**To do**
1. In the passage about Lawrence Gonzi and Jeffrey Pullicino Orlando, in what town was the public meeting held last weekend?
2. Using the passage about Lawrence Gonzi and Jeffrey Pullicino Orlando, say whether each statement agrees with it. Answer yes or no, and quote the words that decide it.
(a) Pullicino Orlando is a backbencher from Zebbug.
(b) At the Balzan meeting, Pullicino Orlando sat near the back.
(c) Pullicino Orlando gave a speech in parliament calling the planned museum extension a waste of public money.
3. Carry on the passage about Lawrence Gonzi and Jeffrey Pullicino Orlando from where it stops.

As time wears on it is becoming increasingly evident that Prime Minister Lawrence Gonzi now regrets his former secretary general Joe Saliba’s strategy to turn Jeffrey Pullicino Orlando into a martyr before the election.
With each passing week, the visible gulf between the PN and its maverick backbencher from Zebbug grows visibly wider: and nowhere was this tension more palpable than at a public meeting in Balzan last weekend, where Jeffrey Pullicino Orlando occupied a front row seat while the Prime Minister ostensibly defended the controversial St John’s Co-Cathedral extension project.
Pullicino Orlando’s opposition to this project is widely known and documented, having dedicated a parliamentary speech to rubbishing the proposed underground extension of the Cathedral museum as a waste of public funds.

**Data lines**

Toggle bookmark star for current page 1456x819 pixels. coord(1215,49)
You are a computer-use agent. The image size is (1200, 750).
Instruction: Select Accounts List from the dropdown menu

**Set of answers**
1. Balzan.

2.
(a) Yes: "its maverick backbencher from Zebbug"
(b) No: "Jeffrey Pullicino Orlando occupied a front row seat"
(c) Yes: "having dedicated a parliamentary speech to rubbishing the proposed underground extension of the Cathedral museum as a waste of public funds"

3.
Less well known is the involvement in the Cathedral Foundation board of Malta’s permanent representative to the European Union, Mr Richard Cachia Caruana... whom many believe to have been the unseen hand that dashed Jeffrey Pullicino Orlando’s hopes of landing himself a Cabinet post in the new Gonzi administration.
In Balzan last Saturday, Pullicino Orlando’s obstinate refusal to join the usual chorus of applause for his leader was not lost on the journalists who attended the event; it was almost as though the Nationalist MP wanted to make his dissatisfaction known to the general public, and cause maximum embarrassment to his own government.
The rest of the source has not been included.